Tak Lagi Sama

Beberapa jam setelah pembicaraan Jordy dengan Bulik Ratih selesai, semua yang kulihat pada diri Jordy berubah.

Ia bukan lagi sekedar orang luar yang membantuku dalam segala hal, namun lelaki yang kuyakini dapat menjagaku dengan baik. Bulik Ratih pun berpendapat sama denganku.

“Jordy sepertinya baik ya, Nduk.” Bulik Ratih berbisik saat Jordy sedang mengobrol dengan Paklik Eko, suaminya. Entah apa yang sedang mereka bicarakan, tetapi kuperhatikan Jordy banyak tersenyum. Ia juga makan masakkan Bulik dengan sangat lahap. Tak henti-hentinya Jordy berdiri di sebelah meja makan, mengambil opor dan gudeg andalan Bulikku. Mendapati Jordy sedikitnya melepas tawa dengan Paklik, keyakinanku untuk menikah dengannya kian bertambah. Tatapan yang terpancar dari netranya sangatlah hangat, terlebih ketika ia membantu Paklik untuk berjalan menuju kursi.

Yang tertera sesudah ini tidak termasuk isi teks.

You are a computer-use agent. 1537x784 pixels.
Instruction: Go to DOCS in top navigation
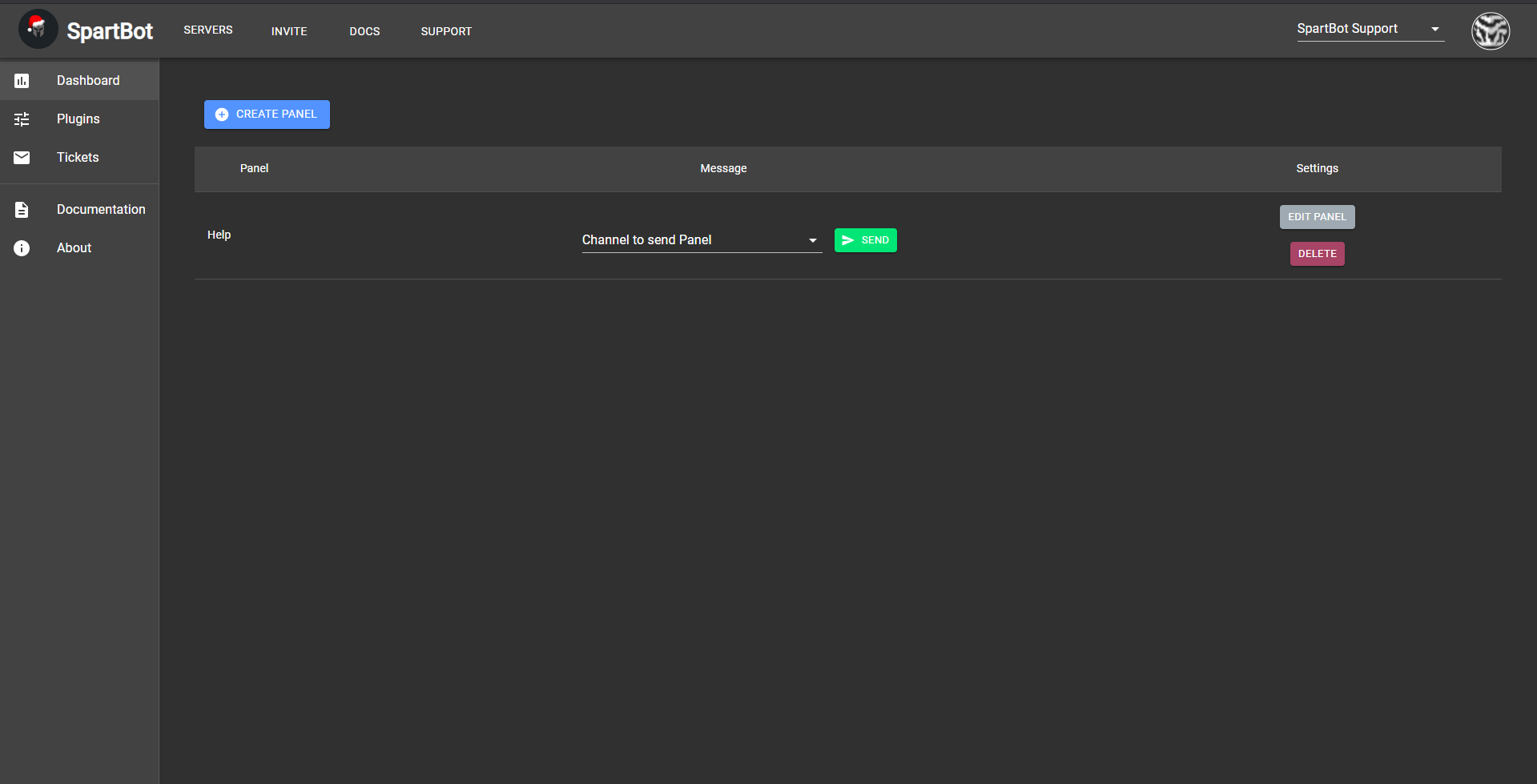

Paklik Eko penderita diabetes. Sejak tahun 2019, kaki kiri Paklik harus diamputasi karena ada pembengkakan pada luka kecelakaan motor yang ia alami di tahun yang sama. Sejak saat itu, Paklik harus menggunakan tongkat dan kursi roda jika hendak berjalan. Netraku terpatri kala Jordy meletakkan piring makannya hanya untuk memapah Paklik untuk duduk di kursi.

“Terima kasih ya, Nak Jordy.” Kudengar Paklik berucap lembut padanya.

“Sama-sama, Om,” sahut Jordy, sembari membantunya duduk.

“Saya senang sekali mendengar kabar tentang kalian,” kata Paklik. Jordy tersenyum kecil. “Boleh saya tahu, alasan Nak Jordy mau menikah dengan ponakan saya?”

Aku yang saat itu duduk berjauhan dari Jordy dan Paklik, diam-diam memasang telinga. Walau aku terlihat asyik mengobrol dengan sepupuku dan Dhea, adik tiriku, aku tetap berjaga, ingin tahu kalimat apa yang akan keluar dari mulut Jordy.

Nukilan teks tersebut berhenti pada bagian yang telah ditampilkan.